In Chapter 8 : Corpora in perspective, Timmis mentions some classroom ideas and quotes Adel (2010)’s questions: “What do Academic writers say when a) they give an example, b) refer to other texts or researchers, c) introduce the topic, d) start their conclusion section?” [177]. Timmis is aware that DDL should be used in an adequate way according to the capacity of the learners, otherwise, learners may get lost in concordance lines… Yet, he has no doubt that giving students the opportunity to grasp at corpora will make them more aware of language uses and more motivated in their learning.

In Chapter 9 [198], Timmis invites us to explore this issue in particular: What methodologies might be suited to help students come to terms with the inherent context-dependence of language use?

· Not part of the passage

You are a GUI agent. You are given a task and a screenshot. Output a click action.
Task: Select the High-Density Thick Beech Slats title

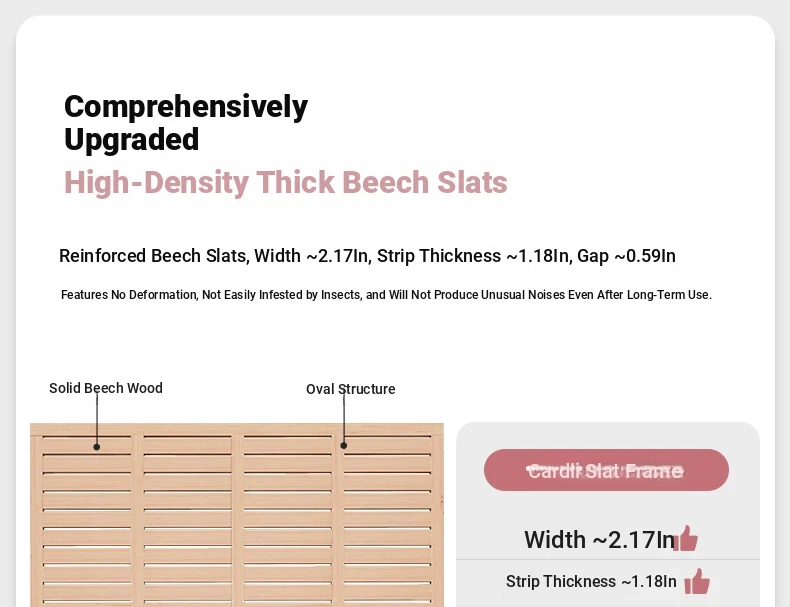[x=286, y=182]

Such a question is not a new one (see the communicative approach) but corpus linguistics and DDL seem to offer one workable solution.

To conclude, let us say that this book covers a great range of issues in relation with Corpus Linguistics and its pedagogic implications. It is very well documented and illustrated. The reader will no doubt find a lot of information about the topic. He will also be constantly invited to do “exercises”, to ask and answer relevant questions, and to design class activities. It is a sort of “hands-on” reading combining research content and pedagogical issues. Of course, Timmis does not do the entire job for us. And it would be advisable to conduct experiments in the classroom at different levels of the curricula to get some more data on Corpus Linguistics and pedagogical issues. This book offers a solid background for that.